A moment ago, I stumbled across a reference for what I though was a review of Feldenkrais’ book “Body and Mature Behavior” from a 1950 psychology journal. Unfortunately, it was more of a fortune cookie note than a review. None the less, the unsigned review is notable for it’s outright dismissal of the book and apparent need to show no supporting details.***
From Journal of Consulting Psychology, Vol 14(3), Jun, 1950. pp. 235.
FELDENKRAIS, M. Body and mature behavior. New
York: International Universities Press, 1949. Pp.
viii + 167. $3.75.
“The perplexing subtitle of this small book, “A Study of Anxiety, Sex, Gravitation, and Learning, may seem like a cross-out-one-wrong-word test item until the author’s thesis is disclosed. Feldenkrais examines the implications of the erect human posture, and of various modes of carriage and movement, for the development of personality and for psychotherapy. The theory has its points of interest, but does not quite persuade.”
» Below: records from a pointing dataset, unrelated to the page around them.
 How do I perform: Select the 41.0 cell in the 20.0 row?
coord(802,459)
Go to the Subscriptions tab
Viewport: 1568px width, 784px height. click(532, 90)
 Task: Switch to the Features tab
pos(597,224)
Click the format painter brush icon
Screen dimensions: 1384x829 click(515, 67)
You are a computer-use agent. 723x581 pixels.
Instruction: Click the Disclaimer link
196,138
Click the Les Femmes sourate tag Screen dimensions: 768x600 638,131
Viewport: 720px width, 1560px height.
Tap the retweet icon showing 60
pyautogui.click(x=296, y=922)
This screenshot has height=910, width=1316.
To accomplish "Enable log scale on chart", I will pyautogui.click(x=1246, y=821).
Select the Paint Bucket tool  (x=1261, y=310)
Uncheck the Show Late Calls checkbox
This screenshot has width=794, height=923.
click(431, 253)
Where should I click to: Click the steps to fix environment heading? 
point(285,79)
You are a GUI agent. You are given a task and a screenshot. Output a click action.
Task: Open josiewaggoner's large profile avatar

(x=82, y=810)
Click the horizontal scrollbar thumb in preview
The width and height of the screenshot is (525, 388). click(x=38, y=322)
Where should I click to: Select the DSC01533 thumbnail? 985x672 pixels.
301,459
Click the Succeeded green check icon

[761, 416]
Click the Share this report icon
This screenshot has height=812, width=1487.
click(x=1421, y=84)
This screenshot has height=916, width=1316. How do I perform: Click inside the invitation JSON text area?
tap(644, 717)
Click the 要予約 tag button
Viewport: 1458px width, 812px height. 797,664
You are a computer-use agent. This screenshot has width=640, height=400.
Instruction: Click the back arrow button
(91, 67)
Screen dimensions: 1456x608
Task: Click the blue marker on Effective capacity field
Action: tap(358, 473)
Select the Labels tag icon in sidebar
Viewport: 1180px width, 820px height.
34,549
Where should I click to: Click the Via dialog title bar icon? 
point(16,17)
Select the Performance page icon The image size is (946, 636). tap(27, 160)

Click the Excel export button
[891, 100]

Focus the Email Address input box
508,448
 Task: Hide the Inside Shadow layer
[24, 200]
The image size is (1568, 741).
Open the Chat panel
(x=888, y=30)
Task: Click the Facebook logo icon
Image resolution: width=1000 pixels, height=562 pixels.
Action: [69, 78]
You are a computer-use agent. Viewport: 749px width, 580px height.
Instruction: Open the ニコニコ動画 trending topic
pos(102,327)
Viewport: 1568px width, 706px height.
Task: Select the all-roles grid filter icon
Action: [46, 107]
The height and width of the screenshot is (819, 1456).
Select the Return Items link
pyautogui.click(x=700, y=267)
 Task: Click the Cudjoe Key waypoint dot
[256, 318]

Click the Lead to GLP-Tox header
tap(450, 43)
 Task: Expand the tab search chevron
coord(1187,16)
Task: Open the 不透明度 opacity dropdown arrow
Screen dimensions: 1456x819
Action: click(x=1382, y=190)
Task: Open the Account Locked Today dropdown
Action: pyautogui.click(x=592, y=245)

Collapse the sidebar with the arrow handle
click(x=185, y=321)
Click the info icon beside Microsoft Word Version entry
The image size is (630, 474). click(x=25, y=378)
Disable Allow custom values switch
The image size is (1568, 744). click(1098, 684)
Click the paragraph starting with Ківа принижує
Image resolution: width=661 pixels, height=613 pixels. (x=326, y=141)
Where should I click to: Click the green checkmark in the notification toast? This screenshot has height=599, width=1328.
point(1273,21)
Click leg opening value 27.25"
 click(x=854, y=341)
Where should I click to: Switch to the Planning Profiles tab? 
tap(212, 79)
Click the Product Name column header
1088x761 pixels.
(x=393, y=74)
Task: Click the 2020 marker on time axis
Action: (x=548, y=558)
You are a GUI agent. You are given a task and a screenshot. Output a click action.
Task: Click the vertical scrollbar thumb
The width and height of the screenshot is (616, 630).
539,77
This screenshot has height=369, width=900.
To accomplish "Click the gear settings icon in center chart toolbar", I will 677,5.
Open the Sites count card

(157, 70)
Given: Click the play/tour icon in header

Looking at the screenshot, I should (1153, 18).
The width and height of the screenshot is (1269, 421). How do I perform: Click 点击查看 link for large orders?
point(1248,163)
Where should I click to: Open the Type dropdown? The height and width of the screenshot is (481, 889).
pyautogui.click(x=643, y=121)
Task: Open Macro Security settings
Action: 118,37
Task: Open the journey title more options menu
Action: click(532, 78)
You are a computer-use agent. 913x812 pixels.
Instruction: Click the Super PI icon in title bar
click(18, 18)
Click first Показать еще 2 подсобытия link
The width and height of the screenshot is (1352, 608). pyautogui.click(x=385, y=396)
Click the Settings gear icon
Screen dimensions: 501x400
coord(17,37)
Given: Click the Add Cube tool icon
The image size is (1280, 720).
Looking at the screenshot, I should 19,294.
***That being said, I must say I am only now after 15 years of experience and study coming to appreciate the utility of the book and its ideas. I’m going to believe that makes me an early adopter. After all, it is widely reported that a cure for scurvy was found in 1601 by the British Captain James Lancaster. Though it was not until 1795 – nearly 200 years later – that the cure was mandated by the British Navy.